● PASSAGE TO READ:

====================

But it is Korsia’s willingness to challenge long-held positions among the French Jewish establishment that truly distinguishes him from spiritual leaders in this community of approximately 500,000, Europe’s largest.

Born in Lyon to an eminent rabbi who immigrated with his wife to France from Algeria in the 1950s, Korsia’s actions suggest a preference for inclusion and unity over the strict adherence to tradition.

“That is my No. 1 task: Strike a balance, find unity,” he said.

His peers confirm this.

“With Rabbi Korsia, there is no Ashkenazis and Sephardim,” said Avraham Weill, a senior rabbi from Toulouse. “He just doesn’t think along those lines.”

Ashkenazim, who used to be the majority in French Jewry, currently are thought to make up slightly more than 30 percent of the community after the Holocaust and the waves of immigration by hundreds of thousands of Jews from France’s former colonies in North Africa in the 1950s — a movement that coincided with a larger migration of Muslims, who now number roughly 6 million in France. Many of the North African Jews set up their own synagogues in France, but in recent years the two contingents have moved closer to each other, with many synagogues having both Ashkenazi and Sephardic congregants.

Earlier this year, Korsia also held meetings with all senior French rabbis in which he reminded them of the dos and don’ts of handling divorce cases, after which he issued a statement against “showing respect to anyone who does the shameful act of spitefully refusing to give his wife a get,” using the Hebrew word for a religious divorce.

The actions were partly a response to the discovery of a video in which Korsia’s interim predecessor, Michel Gugenheim, was seen advising a woman to buy a get from her ex-husband for $90,000. “L’Affaire du guet,” as the French media called the case, followed an earlier scandal that in 2013 forced Gugenheim’s predecessor, Gilles Bernheim, to resign after he was discovered to have plagiarized parts of two books and used an academic credential he did not possess.

On Bernheim, Korsia said he “did a lot of good and should not be judged by one error.”

====================

● RECORD EXTRACTS:
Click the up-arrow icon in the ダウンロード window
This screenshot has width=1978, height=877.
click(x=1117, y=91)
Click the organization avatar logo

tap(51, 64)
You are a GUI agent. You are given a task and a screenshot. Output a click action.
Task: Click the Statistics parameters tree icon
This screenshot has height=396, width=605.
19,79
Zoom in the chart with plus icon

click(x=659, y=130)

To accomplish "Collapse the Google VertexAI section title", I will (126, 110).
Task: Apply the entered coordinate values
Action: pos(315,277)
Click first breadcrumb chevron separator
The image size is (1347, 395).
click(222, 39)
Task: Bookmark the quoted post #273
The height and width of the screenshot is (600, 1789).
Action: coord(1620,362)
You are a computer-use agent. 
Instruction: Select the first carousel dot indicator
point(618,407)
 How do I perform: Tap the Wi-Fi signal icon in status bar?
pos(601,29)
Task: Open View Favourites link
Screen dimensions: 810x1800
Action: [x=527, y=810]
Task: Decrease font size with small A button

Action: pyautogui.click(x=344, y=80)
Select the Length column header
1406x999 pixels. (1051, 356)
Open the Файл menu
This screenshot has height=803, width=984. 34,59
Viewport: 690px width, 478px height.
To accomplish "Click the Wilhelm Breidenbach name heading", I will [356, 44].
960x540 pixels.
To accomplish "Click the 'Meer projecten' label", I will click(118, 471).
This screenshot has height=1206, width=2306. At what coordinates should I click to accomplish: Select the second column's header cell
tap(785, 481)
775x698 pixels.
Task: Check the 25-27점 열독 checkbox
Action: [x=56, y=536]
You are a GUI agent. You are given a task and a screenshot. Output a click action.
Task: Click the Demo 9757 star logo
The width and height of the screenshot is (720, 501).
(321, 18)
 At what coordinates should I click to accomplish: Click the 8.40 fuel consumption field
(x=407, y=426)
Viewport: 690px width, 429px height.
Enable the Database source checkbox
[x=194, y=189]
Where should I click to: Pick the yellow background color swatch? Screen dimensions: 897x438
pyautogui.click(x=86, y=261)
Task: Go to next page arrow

====================

● WORK INSTRUCTION: Can you continue the article about Rabbi Korsia, picking up after its last sentence? The records have no connection to the article about Rabbi Korsia.

● EXERCISE ANSWER:
On Gugenheim, Korsia said he had “no intention of judging predecessors.”

On issues of intermarriage, Korsia has also shown himself to be more accepting than his predecessors. Those he calls the seed of Israel “should be brought into the fold,” even though such children are not considered Jewish under Orthodox Jewish law.

And though he says the process that such individuals need to undergo before they can marry Jewish should remain unchanged, Korsia rejects the use of the word “conversion” to describe it.

“In such cases we’re talking about regularization, not conversion, because that’s like saying that they are not Jewish, and that’s not entirely true,” the rabbi said.

Such notions are bound to irk traditionalists, according to Jean-Claude Lalou, who heads the progressive Future of Judaism group. Lalou says there are still no signs of genuine resistance to Korsia within the Consistoire, “perhaps because Rabbi Korsia has not yet applied these ideas.”

If such opposition does materialize, it wouldn’t be the first time. In 2004, then chief rabbi Joseph Sitruk forced Korsia, at the time an adviser to Sitruk, to cancel a planned trip to Auschwitz with the comedian Dieudonne M’bala M’bala.

Diuedonne has been convicted multiple times of inciting hate against Jews and become an international icon for anti-Semites and Holocaust deniers. But Korsia thought the trip “could turn Dieudonne around.” Sitruk saw the matter differently and overruled him.

“Maybe Dieudonne would be a different person today had the trip been allowed to happen,” said Lewin, Korsia’s friend. “Now we’ll never know.”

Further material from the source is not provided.